How CAMFED is Keeping Young Girls in School
CAMFED (Campaign for Female Education), a nonprofit providing unprecedented opportunity to young girls in the sub-Saharan regions of Africa, emerged in 1993. According to a study by the World Literacy Foundation in 2015, of the 781 million illiterate people around the world, two-thirds of the people within that total are women. CAMFED is an organization working on keeping young girls in school by helping alleviate the financial burdens of families that want to give their daughters education but may not have the means to.
Upon the organization’s origin in Zimbabwe, it provided financial support for 32 girls, inevitably keeping young girls in school. The initial purpose of the nonprofit was to showcase that if poverty was no longer an obstacle, the cultural norms would become nonexistent, and girls would attend school alongside boys if given the opportunity. This purpose still lies at the forefront of the nonprofit’s premise and has helped it grow exponentially over the past 26 years.

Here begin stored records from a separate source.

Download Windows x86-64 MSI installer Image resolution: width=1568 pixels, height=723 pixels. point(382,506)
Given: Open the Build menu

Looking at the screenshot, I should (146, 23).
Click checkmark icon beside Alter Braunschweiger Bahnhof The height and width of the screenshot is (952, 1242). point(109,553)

As of 2019, CAMFED has already supported 3.3 million girls in school across sub-Saharan Africa, with nearly 6 million benefiting from an improved educational environment. It supported approximately 52,700 children through primary school just in 2018 alone, in addition to the 64,700 supported through secondary schools. The girls’ communities choose them to become a part of the program because they know better than anyone which girls are the most vulnerable and deserving of the organization’s help.

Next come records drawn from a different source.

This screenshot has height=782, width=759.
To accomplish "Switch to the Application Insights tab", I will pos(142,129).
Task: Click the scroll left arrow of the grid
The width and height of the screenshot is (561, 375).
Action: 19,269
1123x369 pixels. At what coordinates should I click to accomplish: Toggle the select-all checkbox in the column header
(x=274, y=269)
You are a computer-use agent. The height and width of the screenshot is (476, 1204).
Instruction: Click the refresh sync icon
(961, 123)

CAMPED’s work extends far beyond the realm of the classroom, however. It provides uniforms, school supplies and sanitary products to support each girl to the full extent that it can. The organization is unique in the sense that it personally invests in the welfare and success of each girl that it takes under its wing. The organization also helps the girls find jobs upon graduation, and while a majority of the women have gone on to become teachers or doctors, many have started their own businesses. The girls that were a part of the first group still involve themselves in the organization and have founded the CAMA alumnae network, which now has grown to 138,000 members. It is a way for them to mentor young women and advocate for the program that changed their lives for the better.
CAMFED and Michelle Obama
The organization is primarily internationally based and has offices in the U.S.A, Canada and the United Kingdom. It receives most of its funds from various government contributions and large statutory organizations, but also receives support from individuals. In October 2018, former first lady Michelle Obama welcomed the CAMFED alumnae chapter, CAMA, to the Global Girls Alliance. It was her first major acquisition of a program that she made for the Obama Foundation and a momentous one for the nonprofit. The organization exists on the premise of the rights of women as grassroots leaders and the importance of keeping young girls in school to help alleviate the obstacles that a majority of women around the world are facing.